§ **YOUR OBJECTIVE**
State how many of the lines below contain the string "Point". Give only the number.

§ **DATA LINES**
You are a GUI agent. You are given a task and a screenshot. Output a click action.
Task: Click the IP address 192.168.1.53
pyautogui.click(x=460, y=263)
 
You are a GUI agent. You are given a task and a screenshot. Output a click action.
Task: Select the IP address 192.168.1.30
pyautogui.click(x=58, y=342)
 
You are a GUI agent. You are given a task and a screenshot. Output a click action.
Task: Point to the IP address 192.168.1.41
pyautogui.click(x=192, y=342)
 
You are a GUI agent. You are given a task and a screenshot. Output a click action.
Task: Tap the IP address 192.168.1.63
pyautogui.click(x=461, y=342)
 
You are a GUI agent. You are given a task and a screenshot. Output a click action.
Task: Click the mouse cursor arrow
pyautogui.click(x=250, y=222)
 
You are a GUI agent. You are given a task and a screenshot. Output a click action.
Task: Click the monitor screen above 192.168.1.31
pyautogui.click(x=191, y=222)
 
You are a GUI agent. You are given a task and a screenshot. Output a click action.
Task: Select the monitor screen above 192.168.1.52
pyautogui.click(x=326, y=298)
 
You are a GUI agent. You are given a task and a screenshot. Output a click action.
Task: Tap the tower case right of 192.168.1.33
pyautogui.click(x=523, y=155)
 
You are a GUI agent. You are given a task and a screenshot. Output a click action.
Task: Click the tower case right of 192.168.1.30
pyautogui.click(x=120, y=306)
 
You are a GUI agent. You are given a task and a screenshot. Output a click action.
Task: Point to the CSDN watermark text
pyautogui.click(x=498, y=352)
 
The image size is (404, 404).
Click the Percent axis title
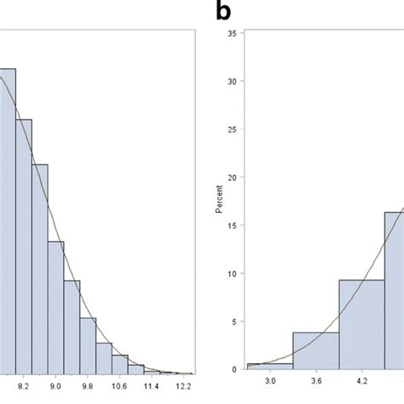[x=220, y=200]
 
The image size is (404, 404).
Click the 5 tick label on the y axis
[x=235, y=321]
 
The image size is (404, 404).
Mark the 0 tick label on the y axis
[x=235, y=369]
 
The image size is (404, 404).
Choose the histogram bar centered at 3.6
[x=315, y=350]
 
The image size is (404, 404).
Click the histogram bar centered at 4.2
[x=361, y=324]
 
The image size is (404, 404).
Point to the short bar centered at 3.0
[x=269, y=366]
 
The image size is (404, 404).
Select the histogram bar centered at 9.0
[x=55, y=307]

§ **EXPECTED ANSWER**
3